Exercise
Stomach Massage Twist
IntermediateSeated reformer footbar pumps with trunk rotation that links oblique strength to the stomach massage series.
Setup instructions
Sit tall close to the footbar with feet on the bar. Cross the arms at the chest or extend them wide. Grow tall through the spine before initiating rotation.
Breathing cues
Exhale to press. Inhale to return. Maintain the rotation throughout.
Movement steps
- 1Rotate the trunk fully to one side, keeping the pelvis still.
- 2Exhale to press the carriage out through the legs, maintaining the rotation.
- 3Inhale to draw the carriage in without letting the pelvis rock.
- 4Complete reps on one side, then rotate and repeat to the other.
Common mistakes
Rotating from the pelvis instead of the thoracic spine; letting the hips lift; twisting only the shoulders; losing the upright trunk.
Safety notes
Keep rotation in the upper trunk. Reduce range if low back discomfort appears. Keep the movement controlled.
Connections
Muscles worked
Goals supported
Related exercises
FAQs
Is Stomach Massage Twist suitable for beginners?
Stomach Massage Twist is an intermediate exercise. A stable Flat Back variation should precede it. The rotational demand requires good pelvic control before attempting.
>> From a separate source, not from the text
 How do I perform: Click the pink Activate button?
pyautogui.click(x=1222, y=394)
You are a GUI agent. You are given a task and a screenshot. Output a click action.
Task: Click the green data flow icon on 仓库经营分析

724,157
What muscles does Stomach Massage Twist work?
The obliques and deep abdominals work to create and hold the rotation. The upper back rotates while the pelvis stays still, and the hamstrings and glutes drive the carriage.
What is Stomach Massage Twist good for?
Stomach Massage Twist develops oblique strength and thoracic rotation in a seated reformer position. It is a useful exercise for practitioners wanting better rotational trunk control.